Tensor support for quantize_nf4

Question

Tensor support for quantize_nf4

YLGH opened this issue 4 months ago · comments

Feature request

Hi,

Is it possible to quantize to nf4 using a blocksize of x.numel()? The largest I found was 4096, (but this actually give me a CUDa error):

import torch
import bitsandbytes

x = torch.randn(16, device="cuda").half()
print(x)
x_nf4, state_nf4 = bitsandbytes.functional.quantize_nf4(x, blocksize=1024)
x_serdes = bitsandbytes.functional.dequantize_nf4(x_nf4, state_nf4)
print(x_serdes)

Traceback (most recent call last):
File "", line 1, in
File "/usr/local/lib/python3.10/dist-packages/bitsandbytes/functional.py", line 933, in quantize_nf4
return quantize_4bit(A, absmax, out, blocksize, compress_statistics, 'nf4', quant_storage)
File "/usr/local/lib/python3.10/dist-packages/bitsandbytes/functional.py", line 981, in quantize_4bit
absmax = torch.zeros((blocks,), device=A.device, dtype=torch.float32)
RuntimeError: CUDA error: an illegal memory access was encountered
CUDA kernel errors might be asynchronously reported at some other API call, so the stacktrace below might be incorrect.
For debugging consider passing CUDA_LAUNCH_BLOCKING=1.
Compile with TORCH_USE_CUDA_DSA to enable device-side assertions.

Motivation

Want to see performance of using tensor size quantizing

Your contribution

Can help with testing/a PR if it's easy to support.

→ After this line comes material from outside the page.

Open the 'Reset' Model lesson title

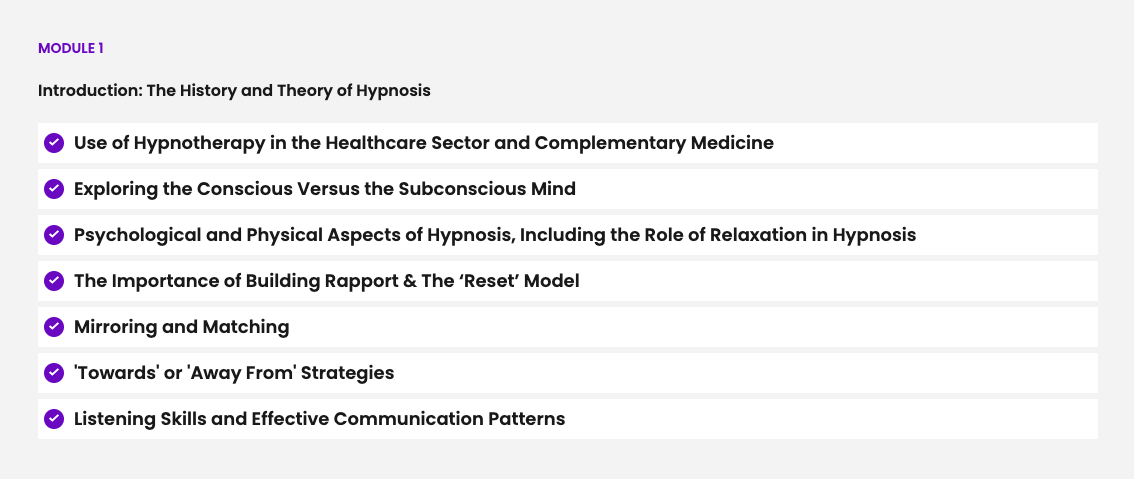tap(326, 281)
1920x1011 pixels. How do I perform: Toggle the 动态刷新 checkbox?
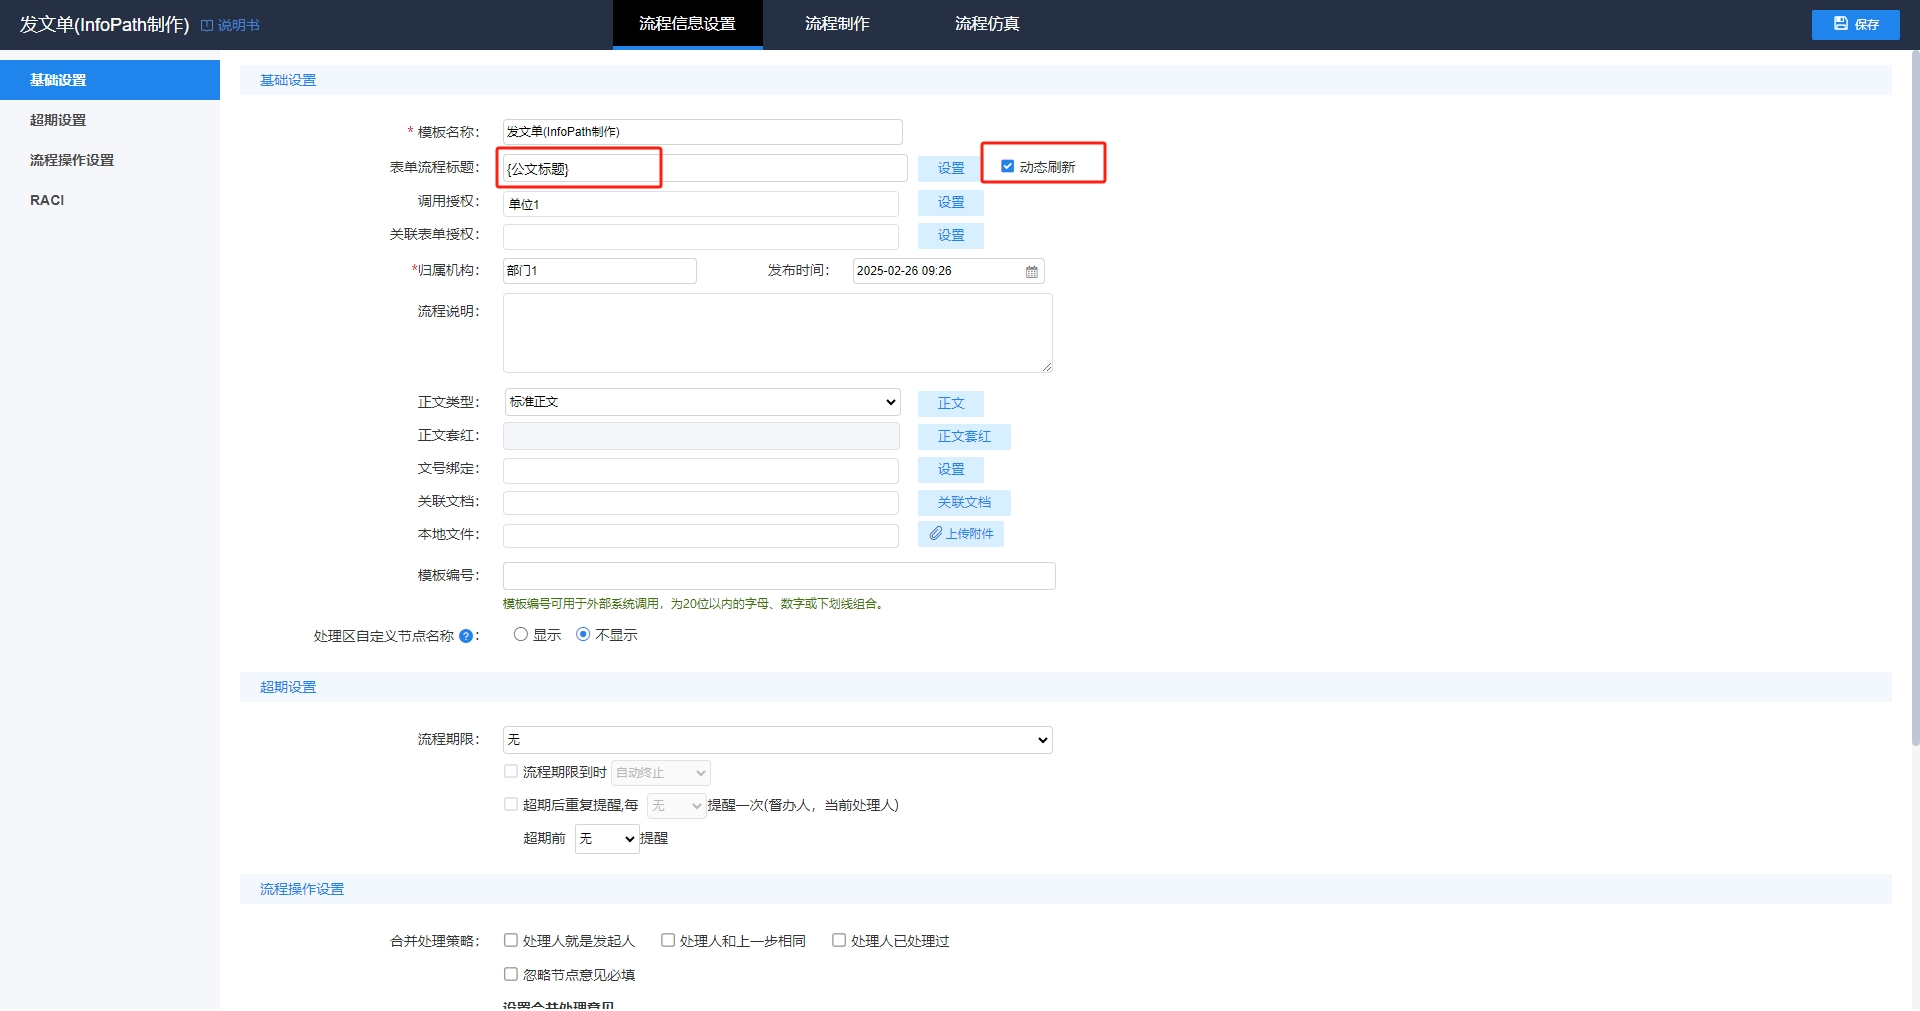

Matthew Douglas · Answer 1 · Fri Mar 29 2024 06:15:13 GMT+0800 (China Standard Time)

blocksize must be in [64, 128, 256, 512, 1024, 2048, 4096].

I am able to reproduce this with blocksize=4096 but not any of the other options. I should have a PR ready to fix that tomorrow after a little more testing.